The Two Ways of Puffins

In Borgarfjörður Eystrim , the puffin nesting grounds are covered with netting, so that the puffins don’t ruin their home by being too, well, puffinish.

At Raudanes, they are free to do as they wish. As you can see below, the result is quite different.

There are fewer puffins, but they are wilder. Ain’t that the thing, eh.

The Price of Settlement in Iceland

The foundational principle of Iceland is “settlement.” after 1100 years of it, we see that nothing has changed. In Olafsfjörður (for example), everything still comes from away.

And buildings are larger than they need to be. They too are settlements.

Even the driftwood, even the art, even the temporary housing made from shipping containers, comes from away.

Or so it seems to someone from away. However, to an Icelander, I think it comes from the world, which is synonymous with the sea.

And you can’t see it.

The result is Reykjavik.

Iceland in Winter

Lóndrangar looks out over the Atlantic at mid-day, in the dim light when the darkness shines as brightly as the sun. It is a time for  going inside things, for going in the deep intimacy of a human bodily connection with the Earth. Everything is hushed, and the world is full of memories and  future plans.

It is those you walk through, and they look like heather and rock and snow and they feel like wind and cold, and yet you are warm. You are a fire, cupped in a sheltered spot. You make yourself. When summer comes, you walk out into what you have made, and the fire is everywhere. It is now, too, but you must walk very softly. You are inside the sleep of the world.

Going Deep in Iceland

At a certain point, you see with your chest, not with your eyes. Here with the tide rushing out at Kolgrafarfjörður at sundown around 2:30 pm on the shortest day, the light might be in the air, but it’s really in the water, which you “see” with its substance.

In other words, light is a substance as well, which this photograph, which can only capture the energy within it, can only hint at. You have to be there, because only a body can experience this.  However, renting a car at Harpa at 10 a.m. and rushing out to Snæfellsnes, and back to Reykjavik in time for a quick snack and the 8 pm.

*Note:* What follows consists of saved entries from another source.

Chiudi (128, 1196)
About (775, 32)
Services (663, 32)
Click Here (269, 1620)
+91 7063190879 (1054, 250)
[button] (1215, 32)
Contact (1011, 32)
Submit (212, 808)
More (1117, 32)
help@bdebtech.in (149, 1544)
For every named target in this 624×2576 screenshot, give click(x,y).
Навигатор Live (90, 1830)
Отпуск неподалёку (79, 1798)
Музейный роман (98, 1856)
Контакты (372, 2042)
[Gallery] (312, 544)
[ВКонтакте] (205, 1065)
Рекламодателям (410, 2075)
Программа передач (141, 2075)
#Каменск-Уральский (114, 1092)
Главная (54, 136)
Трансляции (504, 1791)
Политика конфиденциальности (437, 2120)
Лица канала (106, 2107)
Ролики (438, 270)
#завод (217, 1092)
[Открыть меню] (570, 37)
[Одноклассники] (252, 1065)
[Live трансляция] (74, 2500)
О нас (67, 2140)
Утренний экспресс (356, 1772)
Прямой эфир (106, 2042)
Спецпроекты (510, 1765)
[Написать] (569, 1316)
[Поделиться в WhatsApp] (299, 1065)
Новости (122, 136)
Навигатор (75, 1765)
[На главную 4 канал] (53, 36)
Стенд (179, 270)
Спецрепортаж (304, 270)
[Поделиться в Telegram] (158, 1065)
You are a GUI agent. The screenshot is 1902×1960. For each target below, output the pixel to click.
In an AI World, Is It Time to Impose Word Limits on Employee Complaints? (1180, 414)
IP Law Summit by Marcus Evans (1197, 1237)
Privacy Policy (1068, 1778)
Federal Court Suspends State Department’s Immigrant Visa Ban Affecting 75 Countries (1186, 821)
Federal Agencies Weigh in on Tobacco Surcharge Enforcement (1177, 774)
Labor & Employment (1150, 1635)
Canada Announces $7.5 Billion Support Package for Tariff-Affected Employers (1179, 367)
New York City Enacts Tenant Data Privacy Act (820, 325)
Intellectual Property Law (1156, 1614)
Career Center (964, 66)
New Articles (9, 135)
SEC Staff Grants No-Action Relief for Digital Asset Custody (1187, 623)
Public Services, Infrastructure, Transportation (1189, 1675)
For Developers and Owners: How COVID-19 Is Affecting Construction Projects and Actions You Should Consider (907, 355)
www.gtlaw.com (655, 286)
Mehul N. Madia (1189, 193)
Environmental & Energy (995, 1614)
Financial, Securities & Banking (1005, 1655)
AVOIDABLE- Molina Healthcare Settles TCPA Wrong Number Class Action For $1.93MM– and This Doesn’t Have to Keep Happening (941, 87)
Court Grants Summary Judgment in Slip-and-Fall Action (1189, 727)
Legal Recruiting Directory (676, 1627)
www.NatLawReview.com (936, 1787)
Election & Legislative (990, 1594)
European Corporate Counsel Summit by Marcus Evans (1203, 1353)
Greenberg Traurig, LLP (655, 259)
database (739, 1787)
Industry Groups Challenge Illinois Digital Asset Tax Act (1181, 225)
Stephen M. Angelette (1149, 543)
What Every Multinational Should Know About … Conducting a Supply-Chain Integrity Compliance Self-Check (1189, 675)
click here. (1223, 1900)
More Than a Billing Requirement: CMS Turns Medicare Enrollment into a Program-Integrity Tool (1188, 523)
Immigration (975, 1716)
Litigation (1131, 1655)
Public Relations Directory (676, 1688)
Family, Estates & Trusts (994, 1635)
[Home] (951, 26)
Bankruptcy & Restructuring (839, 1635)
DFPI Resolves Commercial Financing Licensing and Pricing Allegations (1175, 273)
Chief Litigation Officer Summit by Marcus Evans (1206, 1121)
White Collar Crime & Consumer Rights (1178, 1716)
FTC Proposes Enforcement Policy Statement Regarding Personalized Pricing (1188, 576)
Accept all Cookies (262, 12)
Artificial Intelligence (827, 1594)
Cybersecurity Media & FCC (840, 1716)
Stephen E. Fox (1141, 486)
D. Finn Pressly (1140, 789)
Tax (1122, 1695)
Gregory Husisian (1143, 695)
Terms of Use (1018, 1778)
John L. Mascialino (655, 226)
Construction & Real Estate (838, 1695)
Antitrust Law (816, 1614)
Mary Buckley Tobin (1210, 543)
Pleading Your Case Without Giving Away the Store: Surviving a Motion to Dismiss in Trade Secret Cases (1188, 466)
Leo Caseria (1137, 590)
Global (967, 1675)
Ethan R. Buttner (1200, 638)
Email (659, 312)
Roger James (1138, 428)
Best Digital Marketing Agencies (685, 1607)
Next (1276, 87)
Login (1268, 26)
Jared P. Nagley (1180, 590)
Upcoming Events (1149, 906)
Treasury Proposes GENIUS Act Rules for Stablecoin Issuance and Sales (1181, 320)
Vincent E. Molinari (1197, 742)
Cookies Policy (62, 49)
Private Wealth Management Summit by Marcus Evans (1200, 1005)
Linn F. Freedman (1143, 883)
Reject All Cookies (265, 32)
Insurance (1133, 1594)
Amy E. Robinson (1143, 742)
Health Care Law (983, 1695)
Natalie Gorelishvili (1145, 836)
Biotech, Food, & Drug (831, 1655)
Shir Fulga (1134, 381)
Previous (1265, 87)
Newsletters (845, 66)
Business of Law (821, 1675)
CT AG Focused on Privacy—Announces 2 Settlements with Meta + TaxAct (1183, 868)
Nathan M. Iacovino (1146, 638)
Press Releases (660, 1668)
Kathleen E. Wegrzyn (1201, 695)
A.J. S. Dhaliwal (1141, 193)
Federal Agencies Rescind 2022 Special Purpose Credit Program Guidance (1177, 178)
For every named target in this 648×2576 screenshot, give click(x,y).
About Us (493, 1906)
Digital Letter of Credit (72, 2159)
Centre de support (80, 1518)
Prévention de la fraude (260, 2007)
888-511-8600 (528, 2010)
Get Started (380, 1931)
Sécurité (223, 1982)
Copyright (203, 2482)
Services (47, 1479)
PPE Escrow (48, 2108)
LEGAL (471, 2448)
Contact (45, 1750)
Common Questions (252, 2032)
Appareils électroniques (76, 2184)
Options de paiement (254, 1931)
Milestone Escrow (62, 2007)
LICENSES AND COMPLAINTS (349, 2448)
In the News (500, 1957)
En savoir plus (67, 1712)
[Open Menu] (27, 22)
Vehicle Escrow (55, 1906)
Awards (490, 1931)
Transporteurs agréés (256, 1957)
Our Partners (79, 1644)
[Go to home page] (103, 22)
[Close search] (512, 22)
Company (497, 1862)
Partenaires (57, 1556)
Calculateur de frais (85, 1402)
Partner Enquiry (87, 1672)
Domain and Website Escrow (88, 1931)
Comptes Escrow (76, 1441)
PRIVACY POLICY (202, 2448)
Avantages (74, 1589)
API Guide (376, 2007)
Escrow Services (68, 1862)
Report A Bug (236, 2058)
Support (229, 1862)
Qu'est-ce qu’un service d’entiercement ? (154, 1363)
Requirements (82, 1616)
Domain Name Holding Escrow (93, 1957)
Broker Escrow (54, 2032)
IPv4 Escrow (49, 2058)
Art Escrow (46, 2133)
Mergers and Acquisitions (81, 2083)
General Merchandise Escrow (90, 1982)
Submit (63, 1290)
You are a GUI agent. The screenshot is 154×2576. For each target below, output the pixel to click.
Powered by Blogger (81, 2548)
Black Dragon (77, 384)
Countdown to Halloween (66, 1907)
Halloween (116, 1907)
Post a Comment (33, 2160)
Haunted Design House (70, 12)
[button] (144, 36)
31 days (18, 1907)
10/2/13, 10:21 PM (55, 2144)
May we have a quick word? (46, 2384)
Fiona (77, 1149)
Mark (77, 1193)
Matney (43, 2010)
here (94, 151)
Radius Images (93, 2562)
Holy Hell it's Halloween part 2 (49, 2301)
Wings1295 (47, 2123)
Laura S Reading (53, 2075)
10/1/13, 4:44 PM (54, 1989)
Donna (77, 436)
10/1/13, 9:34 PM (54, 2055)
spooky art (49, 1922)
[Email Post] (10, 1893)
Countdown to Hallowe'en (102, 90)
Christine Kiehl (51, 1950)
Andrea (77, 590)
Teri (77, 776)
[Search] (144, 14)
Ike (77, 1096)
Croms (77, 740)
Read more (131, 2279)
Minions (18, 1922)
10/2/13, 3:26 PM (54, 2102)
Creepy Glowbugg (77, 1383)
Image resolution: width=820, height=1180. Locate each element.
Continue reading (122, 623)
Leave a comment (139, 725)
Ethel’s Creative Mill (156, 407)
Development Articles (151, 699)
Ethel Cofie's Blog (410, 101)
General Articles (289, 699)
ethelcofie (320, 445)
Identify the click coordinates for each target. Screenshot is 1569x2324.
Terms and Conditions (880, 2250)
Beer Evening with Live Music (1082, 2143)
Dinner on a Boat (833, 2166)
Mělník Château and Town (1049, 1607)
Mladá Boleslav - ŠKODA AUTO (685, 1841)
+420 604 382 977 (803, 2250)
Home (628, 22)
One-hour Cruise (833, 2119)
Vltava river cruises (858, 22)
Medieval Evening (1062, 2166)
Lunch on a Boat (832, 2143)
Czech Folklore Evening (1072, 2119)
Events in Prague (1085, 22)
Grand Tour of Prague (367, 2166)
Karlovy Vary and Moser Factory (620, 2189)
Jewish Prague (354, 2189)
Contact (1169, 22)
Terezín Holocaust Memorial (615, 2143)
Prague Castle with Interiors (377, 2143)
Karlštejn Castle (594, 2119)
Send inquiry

Northern Lights Bus Tour will only keep you in the light’s energy. You won’t become the sea. There’s not just one Iceland in the same place at the same time. And it’s not just the sea. It’s the Earth as well, here from Ríf four days later, looking up to the glacier.

I think this is what Gunnar Gunnarsson meant in his 1936 essay “Thoughts on Nordic Fate” (Nordische Schicksalsgedanke), when he spoke of salvation — not in the modern sense of rescue through Christ but in an older sense, of the healing of separation. His answer was to go home to Iceland, but I’m not sure it has accepted him yet.

Or  has  it?

Njardvik: the Green Fjord

The road along the coast behind the farm Borg races on past the Cross on the cape that keeps the ogre at bay, on to the puffins in Borgarfjörður Eystri, and back.

Few stop anymore to walk in this emerald, or to see the path this water makes as it hides itself, as all creatures from the other world do, on to test the walls of the houses of men. It is the greenest fjord in Iceland. This image is made from the old Stapavik trail, the right way to come upon it, unless you come by boat, of course. Imagine the first long boat that touched this beach, and the people that stepped ashore in wonder. They are your ancestors as soon as you get out of the car. And then what? Well, friend, then you are lost. And then you are found.